* [Instructions to follow]
Reproduce the part of the excerpt on evaluating hierarchy elicitation that begins with the words containing "Finally, we develop" and ends with "dataset comes with.".

* [Excerpted text]
As a first in our empirical evaluation, we aim to confirm that our approach can elicitate the latent hierarchical structure of a single participant. To remove any other sources of variation, we design an experiment with a virtual participant that always responds according to its given latent hierarchical model. In this manner, we can objectively evaluate the precision of the elicitated model against the one given to the virtual participant.
Next, we expand on this using multiple virtual participants that have partial agreements of their latent models. In large scale human experiments, we do not expect that the internal hierarchical representations of people will fully agree with each other. Therefore, in this analysis we aim to assess whether our approach can extract the common hierarchical model of a group of participants that have models with partial agreements. Towards this we simulate multiple individual participants and test whether the model can elicit common hierarchy accordingly.
Then, we evaluate with a human participant. The goal of this experiment is to evaluate how well our method can deal with the additional variability involved in using responses from a person. In this setting, the additional challenge is that we cannot be precisely sure of the human’s latent hierarchical model of the data. To deal with this, we specifically design an experiment that would confirm a well understood psychological bias that humans have, specifically the shape bias . The shape bias states that shapes are more important than other properties of an object, such as colors when we aim to discriminate between them. We develop an image dataset that allows us to test is we can confirm this bias in hierarchical models that we elicit from the responses.
Finally, we develop an experiment on a natural image dataset, specifically the Fashion-Mnist . Our aim here is to test in natural settings. In this case, our evaluation is limited to the flat set of labels that the dataset comes with.
In all experiments, two evaluation metrics are considered: (1)The accuracy of each cluster. Every cluster in the hierarchy should share a similar concept. We tag a cluster by the majority shared concept in it, and calculate the accuracy of that node by counting the number of correctly assigned images and dividing by overall image number in that node. (2)The dendrogram purity between the extracted structure and the ground-truth. Since we want the hierarchy able to cater for special users, we can only claim a hierarchy is good when structure formed according to the ground-truth, which is the user’s latent perception. That can be evaluated by dendrogram purity . Rather than the flat cluster purity, it is a holistic way to evaluate the whole hierarchical structure tree. The value of it ranges from 0 to 1, 1 means every sample fits perfectly for the ground truth and on the contrary for 0. Note that dendrogram purity is only applicable when the ground-truth hierarchy is given in advance, so we only calculate it in simulation experiments, and as we are applying hierarchy clustering in this paper, every node of the hierarchy is a cluster.
4.1 Single Virtual Participant on Cifar 10
With our proposed hierarchical knowledge elicitation method, we experiment on a snipped tiny Cifar 10. The data set containing 1000 images sampled randomly from the original Cifar 10 with 100 images in each category.

* [Dataset content]
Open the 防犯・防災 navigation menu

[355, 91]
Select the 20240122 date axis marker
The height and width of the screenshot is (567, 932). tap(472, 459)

* [Result]
Finally, we develop an experiment on a natural image dataset, specifically the Fashion-Mnist . Our aim here is to test in natural settings. In this case, our evaluation is limited to the flat set of labels that the dataset comes with.